Primary LanguagePythonMIT LicenseMIT

Formant Estimation and Tracking using Probabilistic Heat-Maps

Yosi Shrem (joseph.shrem@campus.technion.ac.il),
Felix Kreuk,
Joseph Keshet (jkeshet@technion.ac.il).

FormantsTracker is a software package for Formant Tracking and Estiamtion using deep learning.

We propose a new modeling for measuring the formants' frequencies using probabilistic heat-maps rather than traditional regression. This technique allows for flexibility in the predictions to support both in-distribution and out-of-distribution (OOD) samples with greater precision.

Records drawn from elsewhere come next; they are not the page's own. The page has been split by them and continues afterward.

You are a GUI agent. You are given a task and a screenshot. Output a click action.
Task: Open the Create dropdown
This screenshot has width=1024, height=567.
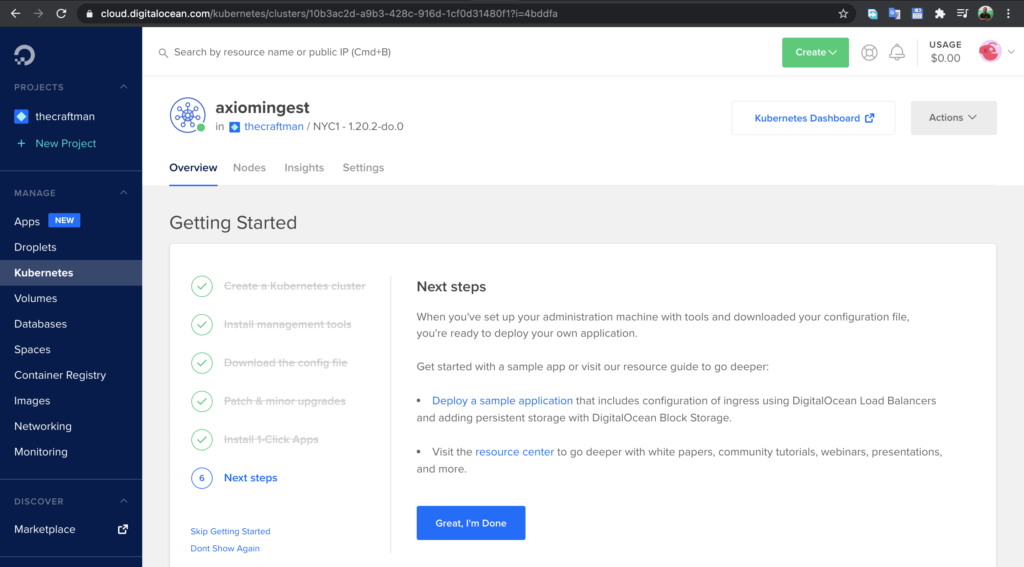815,52
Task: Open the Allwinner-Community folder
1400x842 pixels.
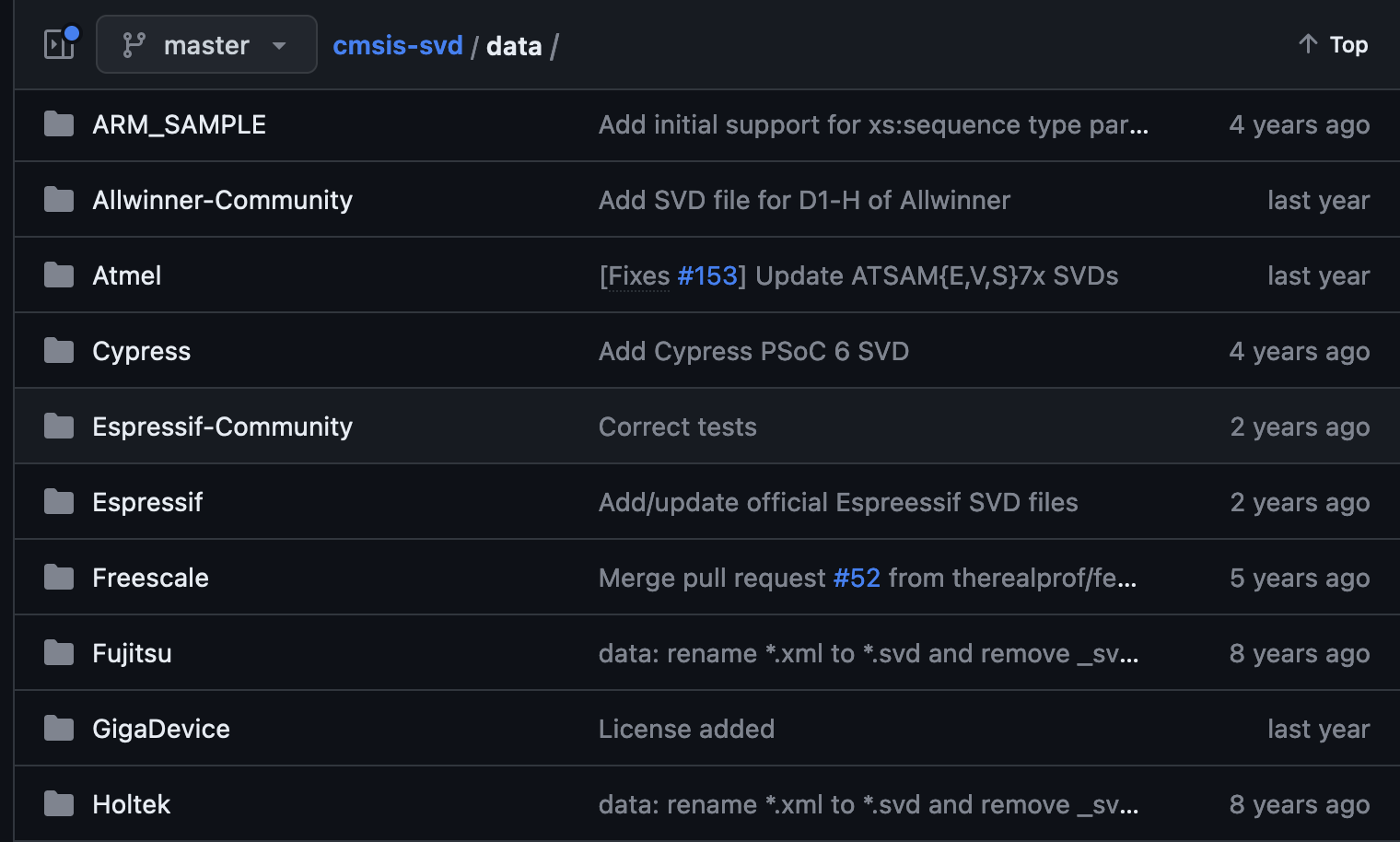Action: click(222, 200)
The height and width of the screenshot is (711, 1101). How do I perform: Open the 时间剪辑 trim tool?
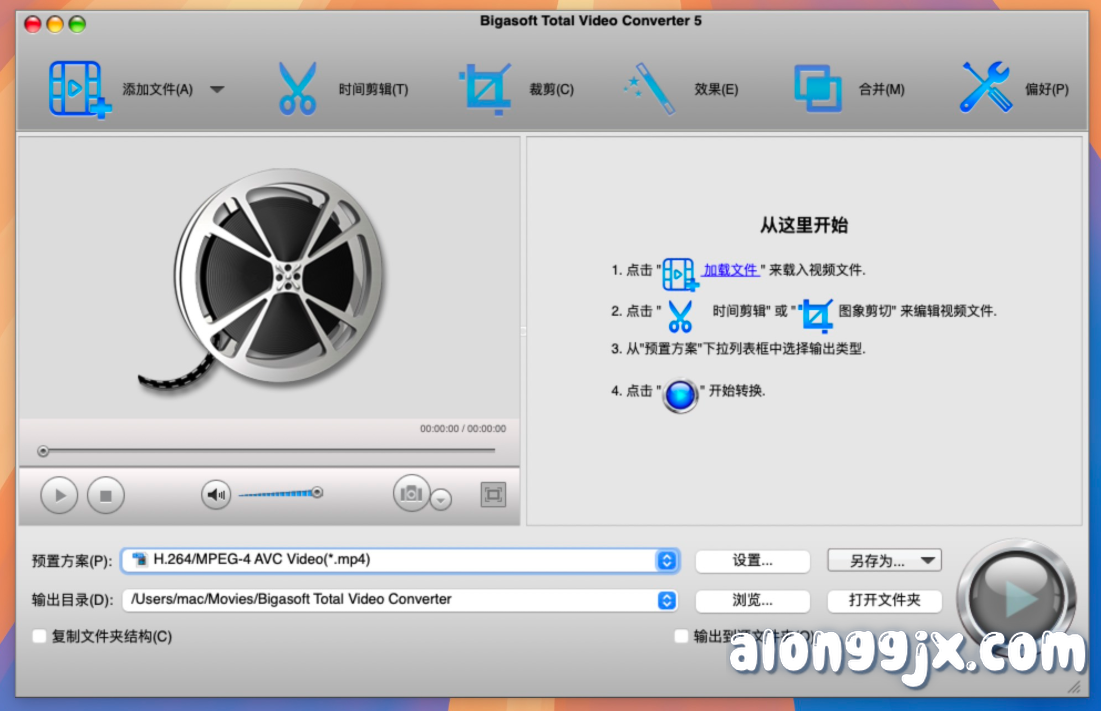tap(297, 88)
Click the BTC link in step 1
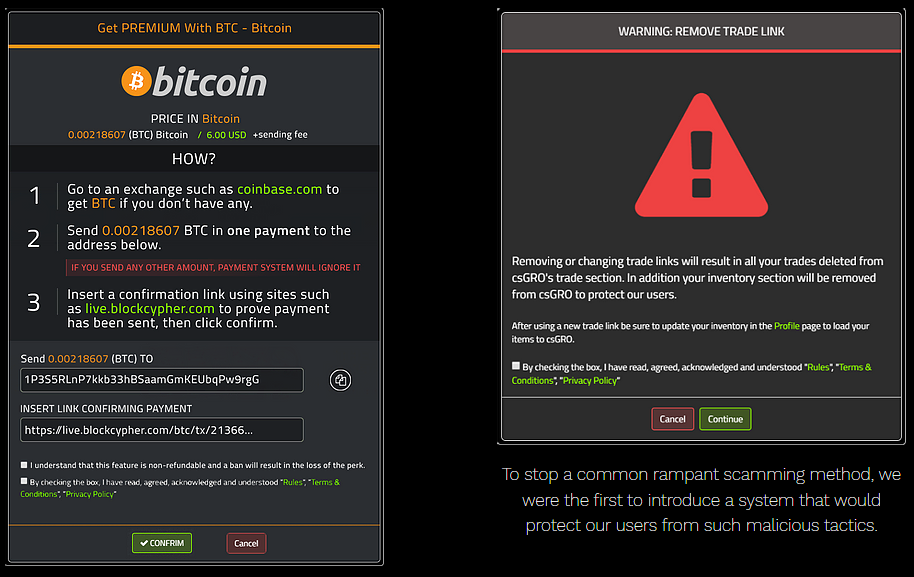The height and width of the screenshot is (577, 914). point(103,204)
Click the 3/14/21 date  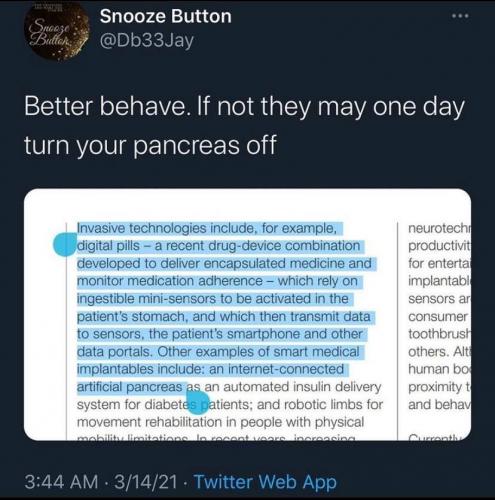(145, 482)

The paper was present at Interspeech 2022 - Formant Estimation and Tracking using Probabilistic Heat-Maps. If you find our work useful please cite :

@article{shrem2022formant,
  title={Formant Estimation and Tracking using Probabilistic Heat-Maps},
  author={Shrem, Yosi and Kreuk, Felix and Keshet, Joseph},
  journal={arXiv preprint arXiv:2206.11632},
  year={2022}
}

Installation instructions:

  1. First, create a conda virtual environment and activate it:
conda create -n FormantsTracker python=3.9 -y
conda activate FormantsTracker
  1. Then, clone this repository and install dependencies with:
git clone https://github.com/MLSpeech/FormantsTracker.git
cd FormantsTracker
pip install -r requirements.txt

How to use:

You can either set the paths for the run (opt1) or use the default values (opt2). The generated predictions are for every 10ms frame.

Option 1 :

  • Provide the path for test_dir and predictions_dir as arguments. For example:
    python main.py test_dir=<data_dir_path> predictions_dir=<predictions_dir_path>
    
  • Note: You can also change the default values at ./conf/config.yaml.

Option 2 :

  • Place your .wav files in the ./test_dir/ directory.
  • Then, run :
    python main.py
    
  • The predictions will be at ./predictions directory.
  • Note: You can also place directories that contain the .wav files, there is no need to re-arrange your data. For example:
      ./data
            └───dir1
            │   │   1.wav
            │   │   2.wav
            │   │   3.wav
            │               │   
            └───dir2
                │   1.wav
                │   2.wav
                │   3.wav